++++ Records to process

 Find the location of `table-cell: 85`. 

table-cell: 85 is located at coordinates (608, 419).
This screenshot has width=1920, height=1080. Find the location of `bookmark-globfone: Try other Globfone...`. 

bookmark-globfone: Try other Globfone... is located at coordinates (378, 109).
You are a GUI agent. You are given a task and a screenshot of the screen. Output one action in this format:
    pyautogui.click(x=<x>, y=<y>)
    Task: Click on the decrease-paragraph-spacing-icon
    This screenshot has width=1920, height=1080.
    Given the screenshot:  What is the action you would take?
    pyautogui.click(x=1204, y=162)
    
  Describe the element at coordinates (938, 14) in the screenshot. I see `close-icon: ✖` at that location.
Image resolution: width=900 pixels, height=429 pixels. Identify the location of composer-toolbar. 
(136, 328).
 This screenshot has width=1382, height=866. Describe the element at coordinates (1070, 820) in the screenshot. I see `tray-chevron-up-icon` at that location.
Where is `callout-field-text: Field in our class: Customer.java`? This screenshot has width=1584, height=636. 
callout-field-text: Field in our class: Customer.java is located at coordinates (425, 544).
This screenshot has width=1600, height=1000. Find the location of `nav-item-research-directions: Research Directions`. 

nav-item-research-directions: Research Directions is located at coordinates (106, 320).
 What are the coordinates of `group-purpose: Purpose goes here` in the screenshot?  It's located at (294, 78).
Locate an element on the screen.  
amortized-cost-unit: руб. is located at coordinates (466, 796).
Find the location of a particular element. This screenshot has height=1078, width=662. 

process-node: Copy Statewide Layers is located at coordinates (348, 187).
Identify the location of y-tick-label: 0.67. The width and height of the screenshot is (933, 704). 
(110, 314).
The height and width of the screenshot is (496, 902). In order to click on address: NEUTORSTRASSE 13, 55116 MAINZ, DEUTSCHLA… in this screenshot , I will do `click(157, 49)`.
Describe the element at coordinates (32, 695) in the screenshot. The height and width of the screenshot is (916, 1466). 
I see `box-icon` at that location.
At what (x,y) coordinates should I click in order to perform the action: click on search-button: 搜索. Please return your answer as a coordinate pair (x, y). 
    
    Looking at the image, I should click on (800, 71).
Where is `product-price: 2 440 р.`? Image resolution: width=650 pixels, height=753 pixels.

++++++++

Reproduce the items word for word, starting from their first line and stopping after the line that contains "bookmark-globfone: Try other Globfone... is". Include both of those lines.

 Find the location of `table-cell: 85`. 

table-cell: 85 is located at coordinates (608, 419).
This screenshot has width=1920, height=1080. Find the location of `bookmark-globfone: Try other Globfone...`. 

bookmark-globfone: Try other Globfone... is located at coordinates (378, 109).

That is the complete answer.